How Authentication Works
First thing to know is that every part of Auth happens in the server, because we cannot trust the client. Let’s get into the workflow of Authentication and Authorization.
Clients communicate with the server by making requests
to the server. When the user provides credentials to login, the client sends a request to the server with these data and ask the server are these credentials legit, and getting current credentials the server sends a token(JWT) or creates a session, for the client, now whenever the client make any request these generate token or session is used to validate their identity and these tokens and sessions do have a expire time, so then these token expire new token/session are created this is the flow for Authentication.
When an authenticated user tries to perform certain tasks, the client makes a request to the server, validating if the logged-in user is authorized to perform this task. This flow is referred to as Authorization.
So we can conclude that the source of truth is always the server for every action that we perform.
Server & Client Interactions
We can use local variables to render separate interactions for different users, i.e, users with different access and privileges, but before performing any action, we need to cross-check is the action is valid or accessible by the user.
Session-Based vs Token-Based
We previously discussed session-based and token-based authentication. Session-based authentication is commonly used for websites or applications that operate primarily in the browser. It's generally considered more secure than token-based authentication because the server maintains the authentication state, reducing the chances of data leaks and increasing the reliability of authenticated users.
However, session-based auth introduces challenges at scale. Since the server must create and store session information, the server load increases significantly. In modern microservice architectures, distributing session data across multiple servers becomes complex. It introduces a single point of failure, which often requires replicating session data, adding more infrastructure overhead, and operational complexity. Despite these drawbacks, session-based authentication remains a strong option for scenarios where enhanced security and server-side session control are priorities.
Token-based authentication is generally considered less secure compared to session-based authentication, but it's often easier to implement and scale. In this approach, the server generates a token that is stored on the client side, usually in local storage or cookies. This is necessary because users wouldn’t want to re-enter their credentials every time they act.
These tokens contain encoded information (or keys) that help the server identify the user. However, to ensure security, the server does not send raw user data. Instead, it sends an encrypted token (commonly a JWT, i.e, JSON Web Token) that the client cannot decode without a secret key. When the client makes a request, it sends the token, which the server then decrypts and validates before allowing access.
However, this system introduces a single point of failure—the token itself. If it’s compromised, access is at risk. To mitigate this, we typically use two tokens: a short-lived access token and a long-lived refresh token. When the access token expires, the client can use the refresh token to securely request a new access token, maintaining the session without requiring the user to log in again.

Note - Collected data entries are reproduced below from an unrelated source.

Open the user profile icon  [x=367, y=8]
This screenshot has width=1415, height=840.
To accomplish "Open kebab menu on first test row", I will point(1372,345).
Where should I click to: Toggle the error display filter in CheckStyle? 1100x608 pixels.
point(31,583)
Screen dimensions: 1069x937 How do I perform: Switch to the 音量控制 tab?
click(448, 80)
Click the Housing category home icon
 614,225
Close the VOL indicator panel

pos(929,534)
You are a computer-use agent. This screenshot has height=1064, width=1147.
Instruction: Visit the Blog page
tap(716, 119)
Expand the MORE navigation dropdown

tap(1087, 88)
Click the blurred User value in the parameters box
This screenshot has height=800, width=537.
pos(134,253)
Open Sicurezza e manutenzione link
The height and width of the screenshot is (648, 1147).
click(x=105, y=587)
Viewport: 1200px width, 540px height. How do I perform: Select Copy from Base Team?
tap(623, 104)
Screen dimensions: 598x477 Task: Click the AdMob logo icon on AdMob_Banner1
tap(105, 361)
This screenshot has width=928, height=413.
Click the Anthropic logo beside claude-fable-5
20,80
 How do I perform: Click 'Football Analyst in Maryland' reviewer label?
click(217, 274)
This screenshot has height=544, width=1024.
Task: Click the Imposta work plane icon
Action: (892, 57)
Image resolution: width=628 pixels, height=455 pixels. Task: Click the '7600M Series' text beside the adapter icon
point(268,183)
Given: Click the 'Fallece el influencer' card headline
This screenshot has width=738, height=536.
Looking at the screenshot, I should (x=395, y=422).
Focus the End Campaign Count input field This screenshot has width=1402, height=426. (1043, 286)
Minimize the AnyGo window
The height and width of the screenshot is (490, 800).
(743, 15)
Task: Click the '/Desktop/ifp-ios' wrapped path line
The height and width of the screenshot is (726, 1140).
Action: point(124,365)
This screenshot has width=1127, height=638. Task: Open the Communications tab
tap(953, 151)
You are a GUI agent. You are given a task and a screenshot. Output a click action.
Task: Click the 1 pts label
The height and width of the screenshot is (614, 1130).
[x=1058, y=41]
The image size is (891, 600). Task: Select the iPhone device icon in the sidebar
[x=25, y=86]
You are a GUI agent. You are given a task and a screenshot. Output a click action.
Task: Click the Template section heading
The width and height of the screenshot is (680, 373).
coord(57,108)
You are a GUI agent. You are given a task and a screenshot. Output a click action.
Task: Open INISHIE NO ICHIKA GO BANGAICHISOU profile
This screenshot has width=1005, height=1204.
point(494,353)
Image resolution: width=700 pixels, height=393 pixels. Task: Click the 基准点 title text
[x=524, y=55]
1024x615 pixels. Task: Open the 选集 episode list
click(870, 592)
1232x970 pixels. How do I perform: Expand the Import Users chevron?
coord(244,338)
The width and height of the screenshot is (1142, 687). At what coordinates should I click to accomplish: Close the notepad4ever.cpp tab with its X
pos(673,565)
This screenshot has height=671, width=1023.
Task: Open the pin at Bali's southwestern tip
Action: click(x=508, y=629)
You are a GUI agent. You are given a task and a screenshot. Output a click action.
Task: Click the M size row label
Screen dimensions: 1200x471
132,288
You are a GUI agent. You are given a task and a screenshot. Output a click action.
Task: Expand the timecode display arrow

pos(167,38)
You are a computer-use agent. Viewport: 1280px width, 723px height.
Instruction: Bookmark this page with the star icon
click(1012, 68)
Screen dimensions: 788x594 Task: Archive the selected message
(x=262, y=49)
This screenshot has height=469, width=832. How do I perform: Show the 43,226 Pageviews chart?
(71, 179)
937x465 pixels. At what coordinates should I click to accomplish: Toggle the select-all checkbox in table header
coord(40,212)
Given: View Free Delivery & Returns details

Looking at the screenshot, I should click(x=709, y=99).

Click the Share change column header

when to use session based authentication
Web-Only Applications: Ideal for traditional web apps running in browsers (e.g., Django/Express apps with server-rendered pages).
Higher Security Needs: Server holds the session state, making it harder to tamper with on the client side.
Centralized Infrastructure: When your app is hosted on a single or tightly-coupled server.
Short-Lived Sessions: Great for apps with short, controlled user sessions (e.g., banking dashboards, admin panels).
Secure Storage: Prevents token theft, since session data isn’t stored on the client.
Built-in CSRF Protection: Works well with anti-CSRF tokens since sessions are server-managed.
Avoid for highly distributed or stateless architectures (like microservices or mobile apps).